Policy recommendation

Here, following prioritization and evaluation of political options, we recommend:

  • Creating different packaged based on the type of services

A HIBP should only contain ‘necessary services’, while other services can be financed through complementary insurance or users’ direct contribution.

  • Evidence-based decisions for the content of HIBP

To incorporate evidence-informed decision-making criteria, i.e. Health Technology Assessment (HTA) and cost-effectiveness analysis, into the process of the ISCHI meetings, HIBP-related decisions should be based on scientific evidence, precise demographic information (separated by age groups, special needs of each age group, and defined targeted package according to such information) as well as considering a combination of cost-effectiveness and socio-economic conditions of the country (using multi-criteria decision-making to include services) in the frame of using multi-criteria decisions.

To control provision of services and procedures, a series of interventions and regulations should be introduced to restrict the inclusion of new drugs and technologies to the most cost-effective ones.

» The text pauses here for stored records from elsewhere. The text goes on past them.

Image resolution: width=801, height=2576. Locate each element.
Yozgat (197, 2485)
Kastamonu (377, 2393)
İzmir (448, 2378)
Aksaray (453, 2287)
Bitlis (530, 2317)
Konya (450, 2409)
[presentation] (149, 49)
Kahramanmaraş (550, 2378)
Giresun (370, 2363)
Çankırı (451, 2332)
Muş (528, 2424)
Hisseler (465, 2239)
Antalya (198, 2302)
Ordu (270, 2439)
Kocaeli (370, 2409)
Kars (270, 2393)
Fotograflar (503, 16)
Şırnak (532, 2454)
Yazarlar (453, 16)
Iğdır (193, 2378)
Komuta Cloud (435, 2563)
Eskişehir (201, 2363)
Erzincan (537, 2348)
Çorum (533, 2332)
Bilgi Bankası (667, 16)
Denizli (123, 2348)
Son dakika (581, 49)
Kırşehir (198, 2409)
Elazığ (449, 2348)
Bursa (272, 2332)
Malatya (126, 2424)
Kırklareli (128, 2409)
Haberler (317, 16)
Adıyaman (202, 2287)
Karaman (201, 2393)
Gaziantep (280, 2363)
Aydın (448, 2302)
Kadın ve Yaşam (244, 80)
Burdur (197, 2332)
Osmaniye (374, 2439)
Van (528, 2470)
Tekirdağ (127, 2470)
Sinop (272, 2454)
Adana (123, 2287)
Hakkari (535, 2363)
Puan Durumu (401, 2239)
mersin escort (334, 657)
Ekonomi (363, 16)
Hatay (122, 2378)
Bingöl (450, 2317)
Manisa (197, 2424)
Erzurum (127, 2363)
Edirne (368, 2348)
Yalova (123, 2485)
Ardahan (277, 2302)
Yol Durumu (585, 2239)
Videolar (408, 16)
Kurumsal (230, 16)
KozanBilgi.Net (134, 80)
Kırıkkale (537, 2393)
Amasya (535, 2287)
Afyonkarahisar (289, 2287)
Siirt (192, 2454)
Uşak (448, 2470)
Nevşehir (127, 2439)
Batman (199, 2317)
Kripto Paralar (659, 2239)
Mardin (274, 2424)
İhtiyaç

  • Periodical Revision of the HIBP

In line with periodic evaluation and to increase the organization of services/drugs lists that are covered, a waiting list needs to be developed for those services/drugs that are under review to be included and those that are about to be excluded,. To increase the capacity of the health system for expansion of service provision based on the health equity and promoting Universal Health Coverage (UHC), new guidelines and standards should be developed for revising the HIBP. For instance, the coverage should be restricted to those who are eligible. Moreover, specialized HIBPs for each level of service provision based on the age groups and disease categories should be defined.

For revision and evaluation of the current HIBP, we suggest categorizing services and drugs into three different lists (i.e. must be covered, must not be covered, and can be covered) based on the cost-effectiveness, budget impact, safety, and availability of alternative services criteria as well as experts’ and users’ opinions. This can be galvanized by including the findings of HTA studies for the services that can be covered.

Strengths and limitations

To the best of our knowledge, this is the first deep and extensive study for analyzing the HIBP policies in Iran, whose findings can respond to long-waiting questions of health policy-makers in this regard. The final solutions presented in this study are based on scientific and objective evidence that have been approved by the experts. However, our study had some limitations. We did not find a universal definition of a HIBP, and encountered discrepancies between scientific literature and the experience of different countries. We also faced some challenges in obtaining some documentation from different organizations, i.e. the executive instructions and the expired regulations that were not cited on the websites, due to which determining the effects of the HIBP implementation in achieving desired goals might be incomplete.

Conclusions

Given the limited resources and ever-increasing public demand for healthcare services, designing an evidence-based HIBP, which is in line with upstream policies, is crucial to reach and sustain UHC in Iran. This renders a systematic implementation process and appropriate ways to manage stakeholders’ power and influence for minimizing the possibility of conflicts during the HIBP development. Equitable and quality healthcare with no one left behind is at the heart of UHC, which is in turn the center of sustainable health development. To reach UHC by 2025, as manifested by the MOHME, Iran has no choice but to implement substantial reforms into its pathway in designing evidence-informed health HIBP, i.e. but not limited to employing efficient financial, economic and political solutions, e.g. HTA. Unless the conventional method of negotiation and bargaining is replaced with robust, transparent, and culturally accepted ways of defining the HIBP, the healthcare system of Iran will face unsustainability in the provision of resources and public dissatisfaction, which may in turn endanger its pathway along with sustainable health development.